Friday, August 14, 2015

Face to Face Paul Moon & Jane Ussher - Penguin


Historian Paul Moon is a regular at Groove, having written two fantastic books about early contact: Encounters: The Creation of New Zealand. A History. Auckland and The Voyagers: Remarkable European Explorations of New Zealand.
However, if you Wiki him, you'd learn that he's produced about 22 books coving topics as varied as Aussies Fitzroy and that tyrant bastard Rob Muldoon.  So for a photo biography book on prominent Kiwis he's the perfect person to take on the challenge.  In Face to Face, Moon accompanied by award-winning photographer Jane Ussher who takes very simple but iconic images.
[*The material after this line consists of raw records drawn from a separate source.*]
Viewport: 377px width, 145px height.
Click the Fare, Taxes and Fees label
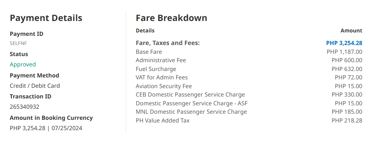coord(168,43)
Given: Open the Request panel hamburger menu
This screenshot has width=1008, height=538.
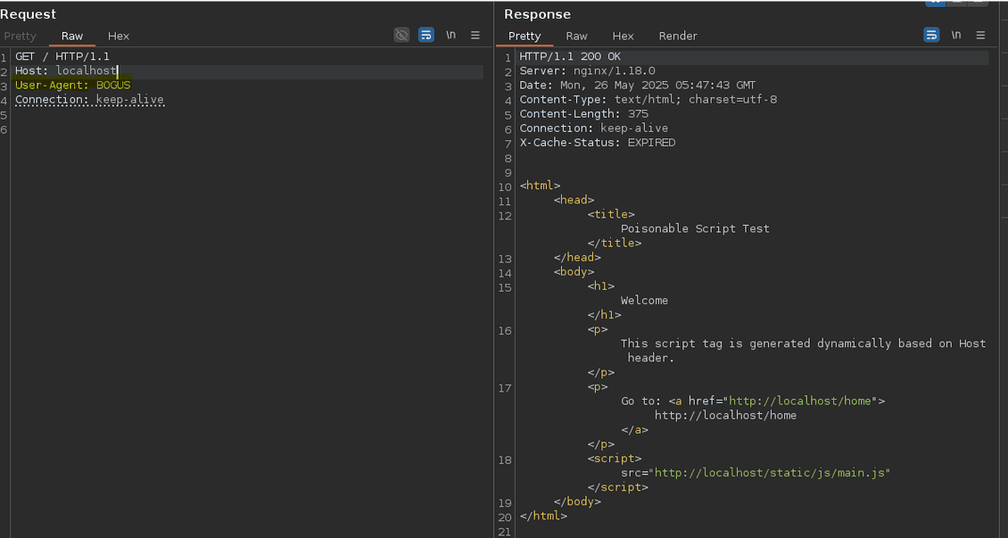Looking at the screenshot, I should [x=475, y=35].
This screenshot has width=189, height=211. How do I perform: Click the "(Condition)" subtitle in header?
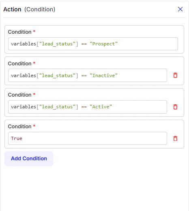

The result is a stimulating, humorous and sometimes controversial, sometimes revealing set of portraits of twelve remarkable Kiwis.  Recently, I asked Paul why he chose these twelve instead of others.  No politicians currently in the House, he replied.  And no one who's already been covered - like Colin Meads - no disrespect.  The cover has Brian Timothy Finn staring vacantly out to space, a white top of his tousled trade mark locks trickling down his forehead.  It's any easy image to feature because it's so photogenic, and a little obvious.  More down to earth is Hone Harawira in his Warriors kit, or Michael Houston in his performance tux, or looking older but definitely in possession of a Lear Jet, Bob Jones smoking his pipe in defiance to his nay-sayers. 
Sir Richard Hadlee provides plenty of insides as an icon himself, on his life and where cricket is going.  Hone gives us a softer, more surprising view to his Warrior presence.  The Mother of our nation is really Alison Holst and she gives us what is perhaps her last candid interview,, to leaders in their fields such as public law specialist Mai Chen, concert pianist Michael Houston given her on setting Alzheimer's.  It's a gentle but fascinating reconstruction of a life in food and her ambitions to teach Kiwis to cook and appreciate food.  Sir Miles Warren has always been presented in architectural films as an underachiever but finally he gets to really expound his ideas and his visions - he is quite a visionary. 
 
Perhaps the best interview is of or most over achiever - Mae Chen, who is now all over the media, advocating for the Chinese Community and challenging constitutional law at all levels.  Her Taiwanese upbringing and Southern location was a real revelation, at least to me.  but a definite explanation to why she is who she is today.  And that is the lesson from this book.  in the context of these portraits, away from the one eyed spin of our daily assassinations we can learn what others have learned and why they are who they are.  That is the real taonga of this book.
 
Dr Paul Moon is Professor of History at Auckland University of Technology. Among his
twenty-five published books are This Horrid Practice: The Myth and Reality of Traditional
Maori Cannibalism, New Zealand in the Twentieth Century: The Nation, The People,
biographies of Governors Hobson and FitzRoy, and the Ngapuhi chief Hone Heke, and
Encounters: The Creation of New Zealand, which was shortlisted for the 2014 Ernest Scott
Prize in History.

Jane Ussher is one of New Zealand’s foremost portrait photographers. For 29 years she
was the chief photographer at the New Zealand Listener, after which she took up a career as a freelance photographer. Her work has featured in many books, including collections of her own photographs. Her landmark book Still Life, which documented Scott and Shackleton’s historic huts in Antarctica, was a finalist in the 2011 New Zealand Post Book Awards. Coast: A New Zealand Journey, which she co-produced with writer Bruce Ansley, won the Illustrated Non-fiction category of the same awards in 2014. In 2009 Ussher was made a Member of the New Zealand Order of Merit, for services to photography.